Learning rate too low: we nudge it by +0.001 — the direction is right but each step is so tiny that reaching a good solution takes an impractical number of iterations.
Learning rate well chosen: +0.15 — meaningful progress each step, stable convergence.
What training actually looks like at scale
One full pass through the entire training dataset is called an epoch. You rarely process the whole dataset at once — instead you use batches of examples (say, 32 or 256 houses at a time), running gradient descent after each batch. This is called stochastic gradient descent, and it's faster and more stable than waiting for the full dataset before updating.
Our house price model might train on 100,000 examples over a few epochs, taking minutes on a laptop. Training GPT-4 involved trillions of tokens, thousands of GPUs, and ran for months. The algorithm is identical. Only the scale differs.

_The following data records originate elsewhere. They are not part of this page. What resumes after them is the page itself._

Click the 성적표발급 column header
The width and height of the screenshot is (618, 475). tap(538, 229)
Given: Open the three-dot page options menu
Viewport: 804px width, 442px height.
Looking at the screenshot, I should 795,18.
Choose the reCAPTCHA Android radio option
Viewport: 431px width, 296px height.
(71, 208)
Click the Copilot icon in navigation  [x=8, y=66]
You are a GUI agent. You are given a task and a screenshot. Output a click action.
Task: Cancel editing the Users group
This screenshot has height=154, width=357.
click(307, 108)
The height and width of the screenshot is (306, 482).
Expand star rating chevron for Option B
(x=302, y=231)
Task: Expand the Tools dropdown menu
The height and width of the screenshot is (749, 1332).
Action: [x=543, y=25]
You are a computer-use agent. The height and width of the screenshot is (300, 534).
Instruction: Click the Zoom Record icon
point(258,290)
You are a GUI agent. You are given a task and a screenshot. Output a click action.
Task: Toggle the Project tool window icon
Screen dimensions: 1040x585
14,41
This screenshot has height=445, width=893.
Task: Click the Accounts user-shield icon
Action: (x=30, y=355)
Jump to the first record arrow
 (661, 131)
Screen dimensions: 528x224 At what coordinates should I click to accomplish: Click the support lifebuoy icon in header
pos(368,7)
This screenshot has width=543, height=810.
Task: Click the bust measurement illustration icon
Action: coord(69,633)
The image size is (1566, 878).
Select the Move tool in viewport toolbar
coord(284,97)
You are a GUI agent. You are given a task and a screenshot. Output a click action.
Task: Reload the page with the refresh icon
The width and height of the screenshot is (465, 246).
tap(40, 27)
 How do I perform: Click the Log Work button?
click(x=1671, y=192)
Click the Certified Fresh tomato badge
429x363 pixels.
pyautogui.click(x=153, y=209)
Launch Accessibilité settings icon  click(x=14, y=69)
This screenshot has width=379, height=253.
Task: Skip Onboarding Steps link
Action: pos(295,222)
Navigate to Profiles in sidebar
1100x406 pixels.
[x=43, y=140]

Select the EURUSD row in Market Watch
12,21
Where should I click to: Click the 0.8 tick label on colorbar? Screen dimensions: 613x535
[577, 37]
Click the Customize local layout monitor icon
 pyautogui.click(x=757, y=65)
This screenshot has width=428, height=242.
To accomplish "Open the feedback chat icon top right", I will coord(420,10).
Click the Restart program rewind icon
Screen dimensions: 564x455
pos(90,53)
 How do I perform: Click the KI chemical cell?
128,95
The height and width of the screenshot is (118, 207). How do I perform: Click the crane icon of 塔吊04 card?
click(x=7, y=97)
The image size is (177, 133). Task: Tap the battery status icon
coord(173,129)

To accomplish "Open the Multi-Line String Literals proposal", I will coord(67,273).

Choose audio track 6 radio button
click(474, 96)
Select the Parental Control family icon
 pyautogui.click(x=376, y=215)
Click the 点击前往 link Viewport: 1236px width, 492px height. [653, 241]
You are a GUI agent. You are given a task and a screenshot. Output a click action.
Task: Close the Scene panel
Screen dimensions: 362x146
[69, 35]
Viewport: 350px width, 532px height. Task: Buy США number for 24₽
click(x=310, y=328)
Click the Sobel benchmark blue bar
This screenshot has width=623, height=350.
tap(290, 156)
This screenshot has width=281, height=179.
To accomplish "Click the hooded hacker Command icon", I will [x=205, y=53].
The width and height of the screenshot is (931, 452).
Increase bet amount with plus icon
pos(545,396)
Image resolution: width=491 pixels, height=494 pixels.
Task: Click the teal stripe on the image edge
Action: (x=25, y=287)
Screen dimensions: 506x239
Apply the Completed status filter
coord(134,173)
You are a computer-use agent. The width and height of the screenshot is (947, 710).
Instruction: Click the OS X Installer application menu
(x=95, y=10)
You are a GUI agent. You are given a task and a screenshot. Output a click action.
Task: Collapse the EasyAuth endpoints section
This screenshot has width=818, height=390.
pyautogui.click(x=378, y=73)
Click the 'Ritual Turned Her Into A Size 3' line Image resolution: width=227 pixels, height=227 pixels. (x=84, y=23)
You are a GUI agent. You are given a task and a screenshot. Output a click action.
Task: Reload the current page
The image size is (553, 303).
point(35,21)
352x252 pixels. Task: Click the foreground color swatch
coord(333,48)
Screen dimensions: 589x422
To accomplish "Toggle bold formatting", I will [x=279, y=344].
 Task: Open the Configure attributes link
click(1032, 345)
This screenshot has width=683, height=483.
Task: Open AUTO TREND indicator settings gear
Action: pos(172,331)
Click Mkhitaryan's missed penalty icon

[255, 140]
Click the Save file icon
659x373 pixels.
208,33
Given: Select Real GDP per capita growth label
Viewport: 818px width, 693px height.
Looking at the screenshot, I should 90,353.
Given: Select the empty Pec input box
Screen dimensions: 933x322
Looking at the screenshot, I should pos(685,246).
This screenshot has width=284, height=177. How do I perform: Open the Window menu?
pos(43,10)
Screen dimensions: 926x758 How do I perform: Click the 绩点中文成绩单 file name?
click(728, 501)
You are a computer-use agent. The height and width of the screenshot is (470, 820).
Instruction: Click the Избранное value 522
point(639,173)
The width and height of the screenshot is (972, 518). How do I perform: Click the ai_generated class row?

Where the analogy breaks down
Real networks have billions of weights, not four. The tables above show four input weights for clarity. In practice a single layer might have millions of connections, and backprop computes gradients for all of them simultaneously.
The loss landscape is not smooth. Real training involves cliffs, plateaus, and local minima. Modern training uses tricks — momentum, adaptive learning rates, weight decay — to navigate this. Gradient descent in its pure form is rarely used alone.
Training doesn't find the global minimum. Models converge to "good enough" solutions, not optimal ones. For very large models, good enough turns out to be remarkably capable.
The numbers here are illustrative. Actual weight values, error signals, and nudges in real networks are not this legible. They're high-dimensional vectors — meaningful to the maths, not to human inspection.